Naturellement la police a suivi son itinéraire et le 22 novembre 1940, il est sur la liste des 150 militants communistes qui doivent être arrêtés par mesure "préventive" mais il a pris le large. De Saugnac dans les Landes, il dirige la lutte clandestine régionale, intégrant les Landes, la Gironde et la Charente. La propagande communiste contre l?occupant se développe dans les Landes et la découverte de tracts à Mimizan et à Ste Eulalie attire Inattention de la police spéciale. Dans un rapport au Préfet, celle ci, le 9 juin 41, signale "les époux Duffau, ex militants très actifs, résidant à Saugnac comme susceptibles de participer à cette propagande.
Son épouse, née Badie Françoise Andrée, Dédée pour tous les militants communistes est arrêtée aussi. Elle a été secrétaire pour la Gironde de l'Union des Jeunes Filles de France, qui était la branche féminine des Jeunesses Communistes. Secrétaire dactylo de métier, elle assurait le secrétariat d'Henri Chassaing secrétaire du Parti Communiste en Gironde. Dédée, qui de son côté a participé à des liaisons entre les divers responsables de la résistance communiste est condamnée à 5 ans de travaux forcés et 20 ans d'interdiction de séjour par la section spéciale de la cours d'appel de Bordeaux le 3 janvier 1942. Elle est déportée à Ravensbrück et affectée dans un commando en Tchécoslovaquie.

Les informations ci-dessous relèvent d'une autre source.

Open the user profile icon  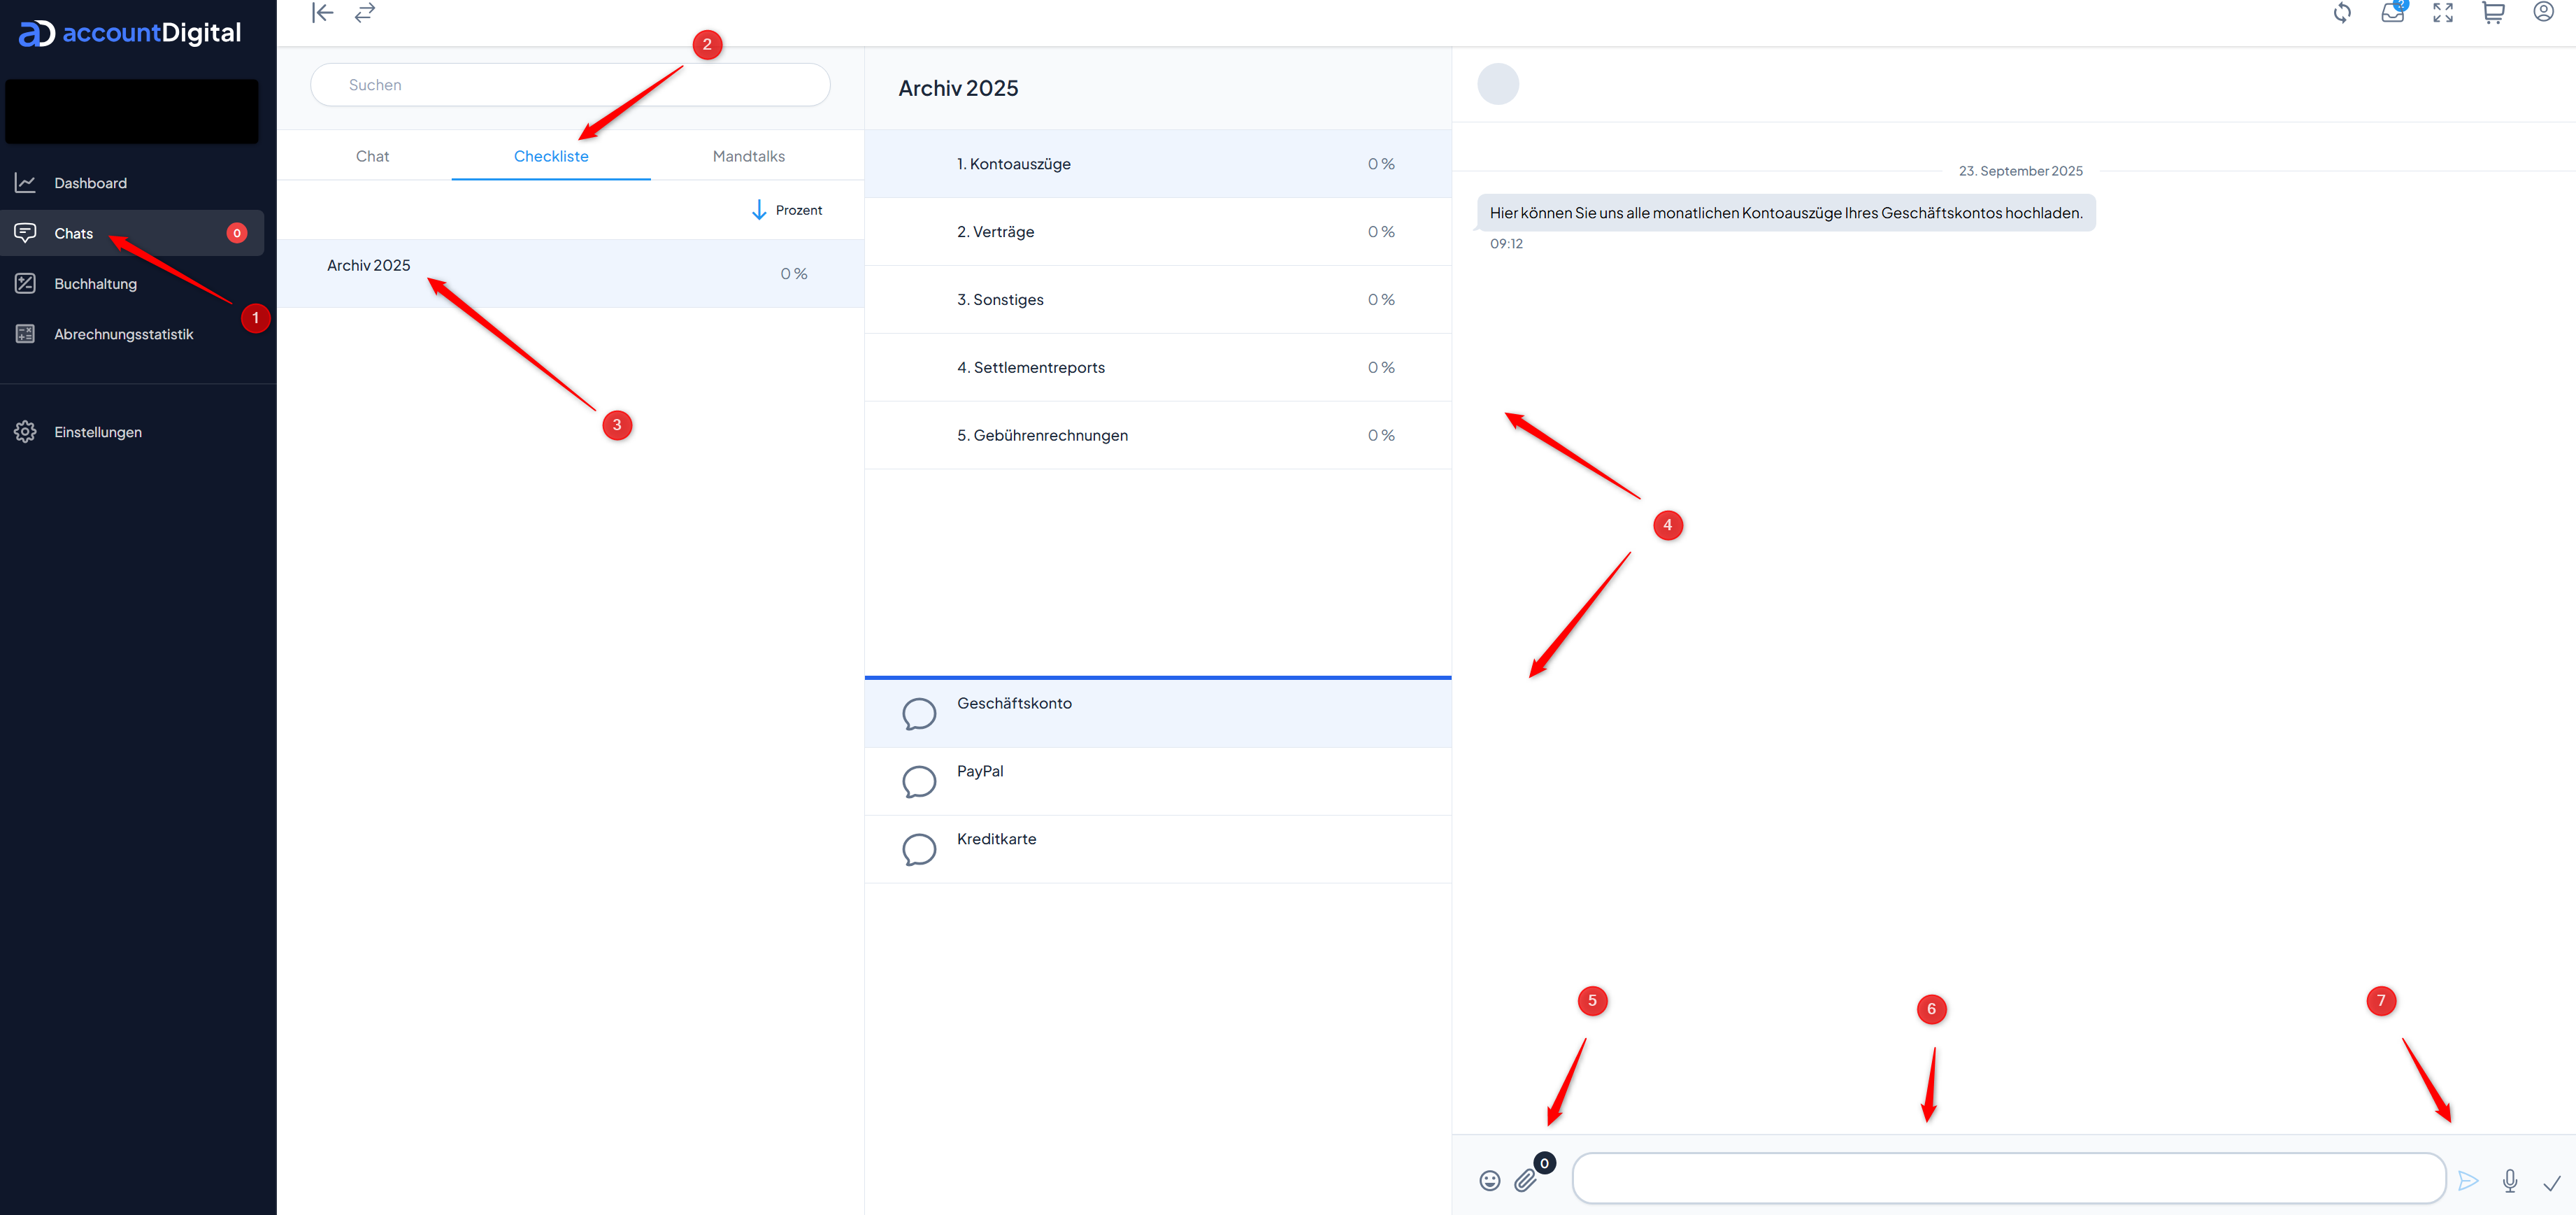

Pour Lucien ce sont les longs interrogatoires, confrontations, tortures... L'enquête dure 10 mois. Devant ses bourreaux, Lucien observe le silence, il conserve son calme tranquille et la sérénité d'un homme qui a fait en s'engageant dans la lutte, le sacrifice de sa vie. Le 9 septembre1942 il est condamné à mort. Quand il apprend l'heure de son exécution, il écrit à sa femme, aussi vaillante et courageuse que lui ; elle se trouve à ce moment là à la prison centrale de Rennes.
"On vient de m'annoncer que je serai exécuté dans quelques heures. En vérité, je m'attendais à ce dénouement depuis le jour de mon arrestation. Aussi, est-ce avec le plus grand calme que j'aborde ce moment. J?ai devant moi les photos que tu m'as adressées et dans ma pensée se déroulent tous les moments heureux de notre vie commune. Rien que pour ces moments, je puis quitter la vie sans tristesse, à plus forte raison quand viennent s?y ajouter les motifs pour lesquels je meurs et lorsqu'on aperçoit la victoire poindre à l?horizon, fruit de notre effort... Je te supplie de ne pas être triste, que mon souvenir te soit au contraire une source de réconfort en attendant les beaux jours... (la censure est encore passée par là)... Et mon dernier cri sera vive la vie !"
Lucien DUFFAU est fusillé le 5 octobre 1942 au Mont Valérien.
(1) Doriot : Ancien maire communiste de St Denis renie son parti et s'engage avec les fascistes au service de l'Allemagne durant l'occupation.